For the entries that follow, restate word for word the line containing "You are a computer-use agent. Viewport: 653px", the line containing "Given: Open the SÂN NHÀ home matches header", and every line that lies between them.

§ Data records
------------------------------------------------------------

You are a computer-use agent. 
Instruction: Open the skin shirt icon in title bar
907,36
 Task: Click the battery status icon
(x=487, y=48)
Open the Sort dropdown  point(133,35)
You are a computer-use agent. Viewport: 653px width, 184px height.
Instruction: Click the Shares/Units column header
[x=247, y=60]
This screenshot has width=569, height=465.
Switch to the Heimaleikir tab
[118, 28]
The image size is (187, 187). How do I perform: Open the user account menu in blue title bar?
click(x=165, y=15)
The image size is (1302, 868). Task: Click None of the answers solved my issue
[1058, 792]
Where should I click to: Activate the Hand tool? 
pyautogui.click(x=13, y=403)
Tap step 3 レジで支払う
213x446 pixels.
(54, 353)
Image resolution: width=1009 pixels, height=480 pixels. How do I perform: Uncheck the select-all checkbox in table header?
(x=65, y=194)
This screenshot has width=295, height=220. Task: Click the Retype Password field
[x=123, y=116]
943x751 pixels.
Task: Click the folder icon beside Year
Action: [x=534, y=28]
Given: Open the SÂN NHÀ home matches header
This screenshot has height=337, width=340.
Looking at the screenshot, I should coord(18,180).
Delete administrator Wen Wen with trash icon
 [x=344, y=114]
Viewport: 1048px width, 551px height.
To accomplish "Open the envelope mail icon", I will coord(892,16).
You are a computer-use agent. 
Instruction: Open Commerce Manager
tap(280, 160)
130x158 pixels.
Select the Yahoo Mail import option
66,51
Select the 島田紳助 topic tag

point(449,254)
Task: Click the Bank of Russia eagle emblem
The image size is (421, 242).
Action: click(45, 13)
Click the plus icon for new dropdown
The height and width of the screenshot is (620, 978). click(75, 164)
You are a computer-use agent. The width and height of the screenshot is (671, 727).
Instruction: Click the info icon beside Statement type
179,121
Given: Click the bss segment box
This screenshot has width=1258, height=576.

------------------------------------------------------------

§ Worked solution
You are a computer-use agent. Viewport: 653px width, 184px height.
Instruction: Click the Shares/Units column header
[x=247, y=60]
This screenshot has width=569, height=465.
Switch to the Heimaleikir tab
[118, 28]
The image size is (187, 187). How do I perform: Open the user account menu in blue title bar?
click(x=165, y=15)
The image size is (1302, 868). Task: Click None of the answers solved my issue
[1058, 792]
Where should I click to: Activate the Hand tool? 
pyautogui.click(x=13, y=403)
Tap step 3 レジで支払う
213x446 pixels.
(54, 353)
Image resolution: width=1009 pixels, height=480 pixels. How do I perform: Uncheck the select-all checkbox in table header?
(x=65, y=194)
This screenshot has width=295, height=220. Task: Click the Retype Password field
[x=123, y=116]
943x751 pixels.
Task: Click the folder icon beside Year
Action: [x=534, y=28]
Given: Open the SÂN NHÀ home matches header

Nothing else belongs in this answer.